Multiply Quaternions

Python (83)

r=lambda A,B,R=range(4):[sum(A[m]*B[m^p]*(-1)**(14672>>p+4*m)for m in R)for p in R]

Takes two lists A,B in [1,i,j,k] order and returns a result in the same format.

The key idea is that with [1,i,j,k] corresponding to indices [0,1,2,3], you get the product's index (up to sign) by XOR'ing the indices. So, the terms that get placed in index p are those who indices XOR to p, and are thus the products A[m]*B[m^p].

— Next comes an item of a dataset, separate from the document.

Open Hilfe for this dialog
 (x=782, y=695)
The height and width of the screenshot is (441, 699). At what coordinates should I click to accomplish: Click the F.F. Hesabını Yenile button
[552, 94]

It only remains to make the signs work out. The shortest way I found was to simply code them into a magic string. The 16 possibilities for (m,p) are turned into numbers 0 to 15 as p+4*m. The number 14672 in binary has 1's at the places where -1 signs are needed. By shifting it the appropriate number of places , a 1 or 0 winds up at the last digit, making the number odd or even, and so (-1)** is either 1 or -1 as needed.


CJam, 49 45 39 bytes

"cM-^\M-^G-^^KM-zP"256bGbq~m*f{=:*}4/{:-W*}/W*]`

The above uses caret and M notation, since the code contains unprintable characters.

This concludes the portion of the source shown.